Start PAGE

2.3    Notwithstanding anything in this Agreement to the contrary, the Company shall not make Reimbursement Payments to the Adviser with respect to Organization Expenses and/or Offering Expenses in an amount that is greater than the sum of:
(i)All Expense Payments paid by the Adviser to the Company in cash and not previously reimbursed to the Adviser by the Company; and
(ii)Non-organization and offering costs included in Operating Expenses incurred by the Adviser and its affiliates, and accrued as an amount due to Adviser by the Company.
Provided, further, that Organization Expenses and Offering Expenses incurred by the Adviser and its affiliates, and accrued as an amount due to Adviser by the Company, shall be paid only to the extent that such expenses do not exceed 1.5% of Gross Proceeds Raised.

End PAGE

■ TASK DESCRIPTION: Do these statements agree with the reimbursement clause? Answer yes or no for each, and quote the words that decide it. 1. Organization and offering expenses accrued as due to the Adviser may be paid only up to 1.5% of Gross Proceeds Raised. 2. Expense Payments already reimbursed by the Company still count toward the limit on Reimbursement Payments. 3. The Adviser makes Reimbursement Payments to the Company. Rely on the reimbursement clause alone.

Start INFORMATION PROVIDED

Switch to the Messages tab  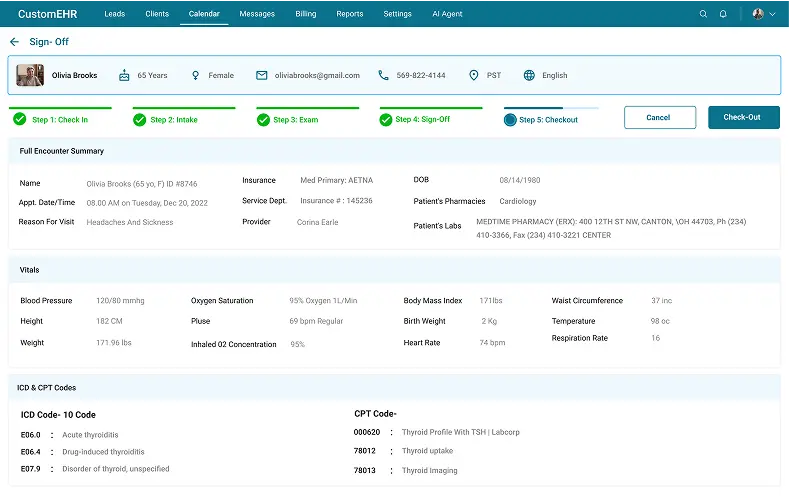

End INFORMATION PROVIDED

■ FULL OUTPUT:
1. Yes: "shall be paid only to the extent that such expenses do not exceed 1.5% of Gross Proceeds Raised"
2. No: "not previously reimbursed to the Adviser by the Company"
3. No: "the Company shall not make Reimbursement Payments to the Adviser"